TEXT TO READ =
START

I must add to this description of his extreme physical gifts the wonderful quality of his voice. It was a powerful voice, but sweet and melodious, and it was managed as exquisitely and as faithfully as the song of a great prima donna. If the speech were ringing, it came to your ears almost soft by that constant change of tone which the voice displayed; it could whisper, it could thunder.... I have seen many great figures, but, with all respect to the greatest among them, the House of Commons without Gladstone seems to me as great a contrast as a chamber illumined by a farthing dip when the electric light has failed.”
XIV
A ROOM WITHOUT A VIEW
What is the worst poem ever written by a man of genius? It is certain that if an anthology should be made of the most terrible verses of the English bards the results would be both surprising and appalling. I cannot at this moment think of any worse pair of lines in English literature than those offered in all seriousness by the seventeenth-century poet, Richard Crashaw. They occur in a poem containing many lovely passages. In comparing the tearful eyes of Mary Magdalene to many different things he perpetrated a couplet more remarkable for ingenuity than for beauty. Her eyes are
Two walking baths, two weeping motions, Portable and compendious oceans.
Alfred Tennyson, in his second volume of poems, bearing the date 1833, included the following, though it is only fair to say that he afterward suppressed it. It aroused the mirth of the critics and still is often resurrected as a specimen of what Tennyson could do when he was deserted by both inspiration and taste.
O DARLING ROOM
O darling room, my heart’s delight, Dear room, the apple of my sight, With thy two couches soft and white, There is no room so exquisite, No little room so warm and bright,
Wherein to read, wherein to write.

END

DATA EXCERPT =
START

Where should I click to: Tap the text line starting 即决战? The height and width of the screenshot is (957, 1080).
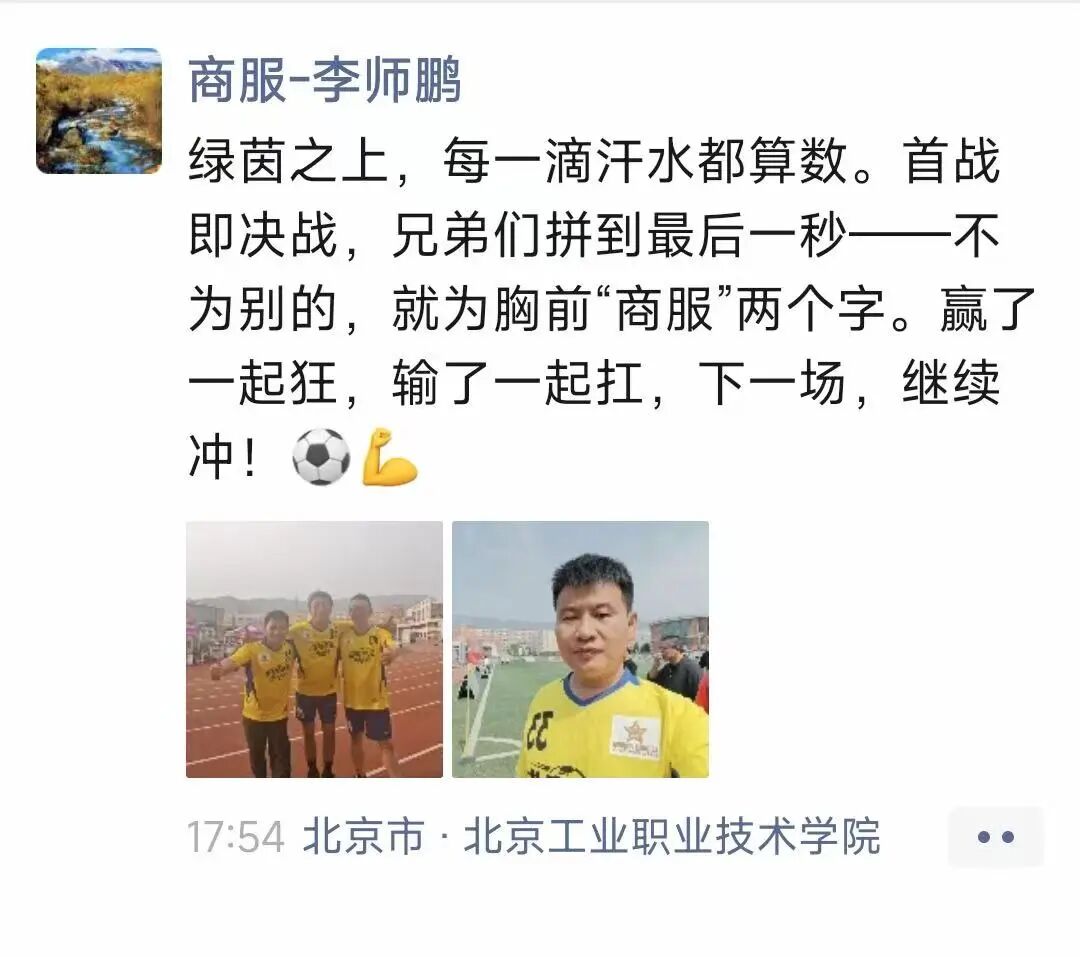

END

WRITTEN TASK = What is the Spanish for this sentence from the text about Gladstone and bad verse: "It was a powerful voice, but sweet and melodious, and it was managed as exquisitely and as faithfully as the song of a great prima donna." The material has nothing to do with the text.

ANSWER BELOW = Era una voz poderosa, pero dulce y melodiosa, y se manejaba con tanta exquisitez y tanta fidelidad como el canto de una gran prima donna.